Raw records:
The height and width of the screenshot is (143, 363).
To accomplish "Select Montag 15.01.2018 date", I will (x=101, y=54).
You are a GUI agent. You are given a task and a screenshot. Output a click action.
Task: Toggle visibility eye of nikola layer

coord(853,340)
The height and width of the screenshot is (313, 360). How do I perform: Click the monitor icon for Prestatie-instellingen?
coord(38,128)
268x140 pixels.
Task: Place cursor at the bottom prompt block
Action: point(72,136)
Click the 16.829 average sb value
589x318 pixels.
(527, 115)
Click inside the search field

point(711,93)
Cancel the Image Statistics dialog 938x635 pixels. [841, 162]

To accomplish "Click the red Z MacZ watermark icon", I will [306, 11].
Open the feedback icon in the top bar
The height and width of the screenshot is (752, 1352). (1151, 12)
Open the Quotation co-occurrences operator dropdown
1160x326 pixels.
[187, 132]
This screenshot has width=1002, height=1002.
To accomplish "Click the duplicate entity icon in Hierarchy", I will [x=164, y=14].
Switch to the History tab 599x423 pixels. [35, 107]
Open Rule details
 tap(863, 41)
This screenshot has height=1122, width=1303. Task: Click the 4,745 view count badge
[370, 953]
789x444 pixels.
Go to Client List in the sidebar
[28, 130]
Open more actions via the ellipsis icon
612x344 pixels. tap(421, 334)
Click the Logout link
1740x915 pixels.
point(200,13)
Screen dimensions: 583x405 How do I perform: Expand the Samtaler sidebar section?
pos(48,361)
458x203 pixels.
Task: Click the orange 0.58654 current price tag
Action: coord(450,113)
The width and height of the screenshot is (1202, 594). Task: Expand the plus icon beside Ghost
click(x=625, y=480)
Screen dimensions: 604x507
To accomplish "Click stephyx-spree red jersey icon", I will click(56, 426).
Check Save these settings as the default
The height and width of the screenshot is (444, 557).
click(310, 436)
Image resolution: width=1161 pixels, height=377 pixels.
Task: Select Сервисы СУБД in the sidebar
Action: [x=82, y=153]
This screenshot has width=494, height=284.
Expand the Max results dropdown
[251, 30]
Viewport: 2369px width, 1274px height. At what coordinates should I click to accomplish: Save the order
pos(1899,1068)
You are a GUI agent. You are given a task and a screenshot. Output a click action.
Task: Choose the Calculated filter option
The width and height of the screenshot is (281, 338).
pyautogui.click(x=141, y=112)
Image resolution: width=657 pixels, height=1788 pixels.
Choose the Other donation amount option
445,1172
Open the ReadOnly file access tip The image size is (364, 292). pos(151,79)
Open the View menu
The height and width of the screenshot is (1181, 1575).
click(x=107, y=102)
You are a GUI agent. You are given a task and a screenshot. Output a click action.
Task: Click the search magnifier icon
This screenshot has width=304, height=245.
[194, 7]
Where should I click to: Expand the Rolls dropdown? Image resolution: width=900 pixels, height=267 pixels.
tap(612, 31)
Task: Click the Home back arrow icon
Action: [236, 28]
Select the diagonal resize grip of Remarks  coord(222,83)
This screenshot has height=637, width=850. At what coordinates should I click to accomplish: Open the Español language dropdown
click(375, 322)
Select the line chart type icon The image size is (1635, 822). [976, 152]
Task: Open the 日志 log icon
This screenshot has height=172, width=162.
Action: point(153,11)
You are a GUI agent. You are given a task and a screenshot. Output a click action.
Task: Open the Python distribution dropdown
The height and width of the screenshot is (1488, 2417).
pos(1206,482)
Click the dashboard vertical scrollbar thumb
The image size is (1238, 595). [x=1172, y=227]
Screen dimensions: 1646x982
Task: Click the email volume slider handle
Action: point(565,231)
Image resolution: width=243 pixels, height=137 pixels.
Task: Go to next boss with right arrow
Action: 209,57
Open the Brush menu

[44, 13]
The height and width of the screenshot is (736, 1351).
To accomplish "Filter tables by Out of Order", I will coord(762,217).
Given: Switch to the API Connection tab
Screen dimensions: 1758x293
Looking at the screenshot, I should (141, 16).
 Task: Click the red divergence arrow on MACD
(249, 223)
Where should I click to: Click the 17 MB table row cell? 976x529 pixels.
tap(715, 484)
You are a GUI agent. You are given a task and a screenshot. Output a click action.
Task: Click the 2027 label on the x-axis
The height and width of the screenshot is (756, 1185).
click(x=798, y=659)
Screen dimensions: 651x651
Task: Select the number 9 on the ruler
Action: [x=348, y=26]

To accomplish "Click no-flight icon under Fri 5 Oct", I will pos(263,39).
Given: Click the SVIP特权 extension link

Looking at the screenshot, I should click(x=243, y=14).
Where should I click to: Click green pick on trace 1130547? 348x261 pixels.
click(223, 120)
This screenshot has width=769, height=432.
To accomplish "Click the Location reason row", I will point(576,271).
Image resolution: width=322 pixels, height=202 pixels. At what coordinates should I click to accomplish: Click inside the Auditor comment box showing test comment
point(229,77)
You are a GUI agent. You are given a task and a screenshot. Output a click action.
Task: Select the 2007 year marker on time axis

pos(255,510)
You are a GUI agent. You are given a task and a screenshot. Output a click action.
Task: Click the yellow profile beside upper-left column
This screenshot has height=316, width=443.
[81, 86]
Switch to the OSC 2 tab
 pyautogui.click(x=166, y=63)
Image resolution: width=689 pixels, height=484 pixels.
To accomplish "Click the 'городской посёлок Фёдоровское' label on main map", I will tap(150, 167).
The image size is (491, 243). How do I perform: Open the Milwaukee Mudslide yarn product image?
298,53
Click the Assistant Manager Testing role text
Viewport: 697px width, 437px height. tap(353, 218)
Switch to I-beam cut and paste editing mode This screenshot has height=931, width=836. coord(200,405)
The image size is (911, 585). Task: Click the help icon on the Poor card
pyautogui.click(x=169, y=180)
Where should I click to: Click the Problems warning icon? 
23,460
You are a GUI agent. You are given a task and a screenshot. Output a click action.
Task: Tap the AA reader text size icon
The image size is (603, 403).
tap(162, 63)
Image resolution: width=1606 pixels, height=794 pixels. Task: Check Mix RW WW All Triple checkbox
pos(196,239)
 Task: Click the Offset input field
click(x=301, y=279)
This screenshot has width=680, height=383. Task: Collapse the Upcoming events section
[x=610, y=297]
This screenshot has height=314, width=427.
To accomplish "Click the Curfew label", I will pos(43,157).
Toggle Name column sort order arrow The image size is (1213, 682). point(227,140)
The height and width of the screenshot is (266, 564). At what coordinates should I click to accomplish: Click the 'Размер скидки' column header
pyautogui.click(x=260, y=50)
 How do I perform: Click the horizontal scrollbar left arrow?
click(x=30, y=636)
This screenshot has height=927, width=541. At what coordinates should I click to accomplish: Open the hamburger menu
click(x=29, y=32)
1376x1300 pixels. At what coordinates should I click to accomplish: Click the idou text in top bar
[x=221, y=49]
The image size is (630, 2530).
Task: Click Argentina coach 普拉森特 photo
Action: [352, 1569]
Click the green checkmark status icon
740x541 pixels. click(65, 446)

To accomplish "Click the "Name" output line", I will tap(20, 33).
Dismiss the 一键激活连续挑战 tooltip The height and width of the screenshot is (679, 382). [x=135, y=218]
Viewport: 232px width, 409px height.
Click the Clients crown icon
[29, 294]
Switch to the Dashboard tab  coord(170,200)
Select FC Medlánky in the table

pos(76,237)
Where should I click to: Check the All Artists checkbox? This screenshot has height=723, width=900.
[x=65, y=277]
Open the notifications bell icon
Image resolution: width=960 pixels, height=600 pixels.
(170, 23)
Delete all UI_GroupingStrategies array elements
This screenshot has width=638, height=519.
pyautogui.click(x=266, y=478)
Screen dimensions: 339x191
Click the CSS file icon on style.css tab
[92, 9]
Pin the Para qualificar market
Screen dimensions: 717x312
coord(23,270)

Instructions for the task: Pick out every line in the entries above that contains the word "Choose" and copy each one.

Result below:
Task: Choose the Calculated filter option
Choose the Other donation amount option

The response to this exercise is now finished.